== Task details ==
Rewrite the stretch of the text on the film "Rebirth" from "Of the ten participants, one" through "museum’s South Tower.", putting "full-length" in place of "feature length".

-- Passage to read follows --

Director Jim Whitaker on “Rebirth”

I traveled to New York City with my wife Chris a month after September 11th to attend a close friend, Nick Wood’s, wedding. Nick worked on Wall Street and during the post-wedding celebration I watched as a few of his friends cried in the corner, clearly suffering from loss related to the day. The next morning I told Chris I wanted to go to Ground Zero to experience it first hand. One day when we had children, I told her, I wanted to be able to tell them directly of our experience of that day and its aftermath. As Chris and I were looking at the rubble and smoke, I had a deep sense of dread and anxiety. Yet just 10 minutes later, in a moment I consider a blessing, I had a thought: one day this place will look very different -- and this gave me hope. It also forced made me ask the question -- How could one allow an audience to go on a journey from dread and anxiety to hope in the same short period of time I did? My answer was to literally to show it – to put up cameras that would track, via time-lapse photography, the evolution of the site over many years. My close friend and Director of Photography Tom Lappin devised a camera system to film the site and began to oversee what would be a 14-camera endeavor. Nick Wood and producer David Solomon came on board to form the non-profit organization . Pat Ryan engaged the AON corporation to become our Founding Sponsor and John Wood became one of the organizations’ earliest Board Members and Treasurer. After spending a great deal of time at the site, I began to realize that the emotional impact of the day was so profound that it needed to be recorded as well. So with the help of Field Producer Danielle Beverly we began to look for 10 people affected by the day to record a “human time-lapse” (visiting them once a year, every year) of their journeys. Over time, we were able to not only talk one-on-one with the film participants, but to film them as they experienced key milestones in their lives – taking the journey with them not only through grief and healing, but through family reconciliations, surgery and recovery, marriage and childbirth and career changes.

Of the ten participants, one dropped out early in the process. Five of the participants are featured in the feature length documentary film, “Rebirth.” The film was presented at the 2011 Sundance Film Festival and released in theaters by Oscilloscope in August of 2011. It debuted on Showtime on the 10th Anniversary of 9/11. All nine participants are featured in short films that will be used in programming at the National 9/11 Memorial and Museum and in Project Rebirth programs. Project Rebirth has also created a 10- minute immersive theater experience that is a permanent centerpiece exhibit in the museum’s South Tower.

The creation of the feature film, the short films and the immersive theater experience has been a labor of love for myself and for an extraordinary group of people and partners. Producer David Solomon and Director of Photography Tom Lappin along with our film crew have been supported by such organizations as our founding sponsors: Aon Corporation, Lower Manhattan Development Corporation, and Former CEO John Murphy and Board Member John Murphy brought on Oppenheimer Funds. A host of other generous individuals and organizations allowed us to keep the cameras rolling and keep following our film participants on their journeys year after year.

-- Passage to read concluded --
-- Recorded data follows --

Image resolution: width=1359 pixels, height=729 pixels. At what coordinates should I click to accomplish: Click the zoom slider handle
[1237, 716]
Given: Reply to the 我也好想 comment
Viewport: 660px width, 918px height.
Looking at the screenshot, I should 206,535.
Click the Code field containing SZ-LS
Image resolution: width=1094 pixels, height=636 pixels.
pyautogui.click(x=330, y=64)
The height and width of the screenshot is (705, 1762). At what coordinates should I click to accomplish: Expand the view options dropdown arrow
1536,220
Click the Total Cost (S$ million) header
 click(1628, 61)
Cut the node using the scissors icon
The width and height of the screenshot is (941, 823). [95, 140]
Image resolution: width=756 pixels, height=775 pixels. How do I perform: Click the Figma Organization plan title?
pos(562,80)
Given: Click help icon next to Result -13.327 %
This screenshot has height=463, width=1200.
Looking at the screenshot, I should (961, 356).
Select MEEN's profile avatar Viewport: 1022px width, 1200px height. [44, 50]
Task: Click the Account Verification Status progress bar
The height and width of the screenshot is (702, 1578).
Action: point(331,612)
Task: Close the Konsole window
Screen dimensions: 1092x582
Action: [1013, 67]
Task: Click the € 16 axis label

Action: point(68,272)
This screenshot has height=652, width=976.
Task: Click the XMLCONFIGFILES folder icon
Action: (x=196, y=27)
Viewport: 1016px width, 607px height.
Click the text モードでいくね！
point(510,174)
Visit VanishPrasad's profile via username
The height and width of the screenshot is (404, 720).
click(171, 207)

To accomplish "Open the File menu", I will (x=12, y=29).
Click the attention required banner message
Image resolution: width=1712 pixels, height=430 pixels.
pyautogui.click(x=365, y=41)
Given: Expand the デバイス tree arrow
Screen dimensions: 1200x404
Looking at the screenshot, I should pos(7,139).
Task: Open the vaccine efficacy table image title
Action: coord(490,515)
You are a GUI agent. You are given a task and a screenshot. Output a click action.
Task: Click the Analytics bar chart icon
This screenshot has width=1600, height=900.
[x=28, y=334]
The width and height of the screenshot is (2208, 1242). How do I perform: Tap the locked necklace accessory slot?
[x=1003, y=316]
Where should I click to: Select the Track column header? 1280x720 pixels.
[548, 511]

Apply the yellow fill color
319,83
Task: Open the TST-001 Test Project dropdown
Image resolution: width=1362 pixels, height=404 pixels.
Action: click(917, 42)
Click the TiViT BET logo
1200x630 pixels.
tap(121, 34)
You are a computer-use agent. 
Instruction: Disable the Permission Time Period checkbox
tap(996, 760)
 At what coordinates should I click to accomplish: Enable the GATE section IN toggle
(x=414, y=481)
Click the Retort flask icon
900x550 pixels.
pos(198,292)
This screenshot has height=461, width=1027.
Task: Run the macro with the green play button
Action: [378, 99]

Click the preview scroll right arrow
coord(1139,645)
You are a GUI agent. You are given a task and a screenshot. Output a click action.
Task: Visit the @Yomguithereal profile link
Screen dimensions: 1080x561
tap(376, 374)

-- Recorded data concluded --

== Solution ==
Of the ten participants, one dropped out early in the process. Five of the participants are featured in the full-length documentary film, “Rebirth.” The film was presented at the 2011 Sundance Film Festival and released in theaters by Oscilloscope in August of 2011. It debuted on Showtime on the 10th Anniversary of 9/11. All nine participants are featured in short films that will be used in programming at the National 9/11 Memorial and Museum and in Project Rebirth programs. Project Rebirth has also created a 10- minute immersive theater experience that is a permanent centerpiece exhibit in the museum’s South Tower.